Я ведь и вправду ничего не смыслю в моде.

– Откуда? – я стараюсь говорить спокойно.

Я не хочу портить воскресный обед. Все-таки праздник, пусть и кажущийся мне чужим, но для матушки День благодарения что-то да значит, если она соизволила прислать приглашение. А мне как раз стало в достаточной мере тоскливо, чтобы это приглашение принять.

На мне платье. Клетчатое.

И передник, тоже клетчатый. Я даже сняла украшения с косы, чтобы не раздражать, но матушка, стоит ее взгляду задержаться на мне, все равно хмурится. И поэтому лучше заниматься столом.

Я расставляю тарелки. И салфетки поправляю.

Я приношу корзинку со свежим хлебом. Картофельный салат. И тыквенные булочки, щедро посыпанные кунжутом. Индейка доходит в духовке, соус уже готов.

– Подарок поклонницы. А ты не ревнуй, я и тебе кое-что принес.

Набор гребней. Красивый.

Я вертела сумку в руках. А ведь… он ее долго носил. И в поездки брал. Чистить доверял матушке, и то…

Как она здесь оказалась?

Я хмурюсь, но память, еще недавно такая издевательски податливая, вдруг капризничает.

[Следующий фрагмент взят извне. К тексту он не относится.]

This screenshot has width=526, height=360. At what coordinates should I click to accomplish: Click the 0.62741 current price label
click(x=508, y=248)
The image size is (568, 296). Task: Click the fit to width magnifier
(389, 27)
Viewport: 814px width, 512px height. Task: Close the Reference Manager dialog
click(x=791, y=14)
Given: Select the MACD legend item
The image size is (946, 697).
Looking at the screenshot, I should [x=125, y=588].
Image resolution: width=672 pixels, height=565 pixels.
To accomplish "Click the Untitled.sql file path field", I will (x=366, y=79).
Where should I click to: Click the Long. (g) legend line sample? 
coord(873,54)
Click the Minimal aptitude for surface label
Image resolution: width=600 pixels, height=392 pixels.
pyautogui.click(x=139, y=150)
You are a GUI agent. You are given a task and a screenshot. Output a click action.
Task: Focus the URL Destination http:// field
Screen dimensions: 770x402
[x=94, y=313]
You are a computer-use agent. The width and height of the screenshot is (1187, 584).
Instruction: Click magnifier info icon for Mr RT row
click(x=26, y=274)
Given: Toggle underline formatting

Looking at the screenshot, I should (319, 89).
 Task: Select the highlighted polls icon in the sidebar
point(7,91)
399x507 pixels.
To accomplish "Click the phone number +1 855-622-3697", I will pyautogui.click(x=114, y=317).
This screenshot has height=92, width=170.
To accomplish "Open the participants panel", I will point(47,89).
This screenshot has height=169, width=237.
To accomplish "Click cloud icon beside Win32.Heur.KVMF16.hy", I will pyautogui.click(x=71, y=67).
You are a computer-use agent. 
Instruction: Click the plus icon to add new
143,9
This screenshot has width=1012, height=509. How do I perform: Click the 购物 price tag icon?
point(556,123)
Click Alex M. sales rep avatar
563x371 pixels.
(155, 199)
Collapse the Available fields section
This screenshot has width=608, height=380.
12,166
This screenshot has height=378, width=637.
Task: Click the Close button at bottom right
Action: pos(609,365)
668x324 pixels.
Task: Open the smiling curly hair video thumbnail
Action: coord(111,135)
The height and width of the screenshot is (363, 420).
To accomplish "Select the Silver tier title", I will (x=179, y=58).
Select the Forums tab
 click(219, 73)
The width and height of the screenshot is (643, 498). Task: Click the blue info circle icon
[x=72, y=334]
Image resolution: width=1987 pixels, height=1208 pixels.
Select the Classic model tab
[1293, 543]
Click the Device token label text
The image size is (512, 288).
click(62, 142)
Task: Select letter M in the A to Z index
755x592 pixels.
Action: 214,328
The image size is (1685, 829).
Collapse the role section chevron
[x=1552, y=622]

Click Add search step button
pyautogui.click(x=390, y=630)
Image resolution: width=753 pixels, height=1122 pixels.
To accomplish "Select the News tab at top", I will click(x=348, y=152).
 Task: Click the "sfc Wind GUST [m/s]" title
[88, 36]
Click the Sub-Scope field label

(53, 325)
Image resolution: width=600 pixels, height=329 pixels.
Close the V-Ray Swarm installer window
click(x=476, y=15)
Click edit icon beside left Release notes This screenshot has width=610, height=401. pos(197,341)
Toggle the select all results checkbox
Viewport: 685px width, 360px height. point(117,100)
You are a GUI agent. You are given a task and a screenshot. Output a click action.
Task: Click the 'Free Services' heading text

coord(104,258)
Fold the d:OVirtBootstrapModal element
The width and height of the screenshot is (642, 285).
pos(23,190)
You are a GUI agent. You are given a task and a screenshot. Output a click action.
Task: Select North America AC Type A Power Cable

Память не хочет помогать. Если бы Вихо попросил, я бы… да, я бы, пожалуй, запомнила. С просьбами, во всяком случае трезвыми, он ко мне обращался крайне редко.

Или… забыл? Незадолго до…

Нет, забыть он бы мог наверху, да и то, обнаружив пропажу, вернулся бы. Но в подвал… я вспомнила тугую крышку. И лестницу, которая ходит ходуном.

Что Вихо понадобилось в моем подвале?

Я вернулась к столу.

В моем тихом спокойном подвале, в котором не один год стоит шкаф со всяким старьем… я его… да со смерти Дерри и не открывала. И шкаф, и подвал. В первый год я вообще стеснялась пользоваться его вещами. А уж чтобы перебирать…

И Вихо знал.

Он сам уговаривал меня навести порядок. И даже – о чудо – предлагал собственную помощь. Впрочем, после того, как исчезла пара драконьих зубов, от помощи я отказалась.

И поругались опять.

Зубы мне дороже родича, да…

Я провела пальцем по коже. Все еще мягкая. И выделки отменной. Телячья? Я не настолько хорошо разбираюсь, но Вихо говорил, что телячья. Вот серебро потускнело, но если начистить, сумка будет как новая.

Как она оказалась внизу?

Я пыталась придумать правдоподобное объяснение, но… Вихо ее спрятал. Это единственная более-менее правдоподобная версия. Только от кого он ее прятал?

И почему в моем доме?

От матушки? Нет… она скорей пальцы себе откусит, чем тронет его вещи. Тогда в чем дело? Не в том ли, что все еще лежит в этой сумке? И не потому ли я тяну, не спеша ее открыть, что не желаю знать?

Не желаю. Но должна.

Я сделала вдох и потянула за ремень. Приподняла сумку. Перевернула. Вытряхнула. И выругалась: на стол выпали с полдюжины аккуратных бумажных свертков, перетянутых тонкой бечевкой. И на каждом имелась пометка.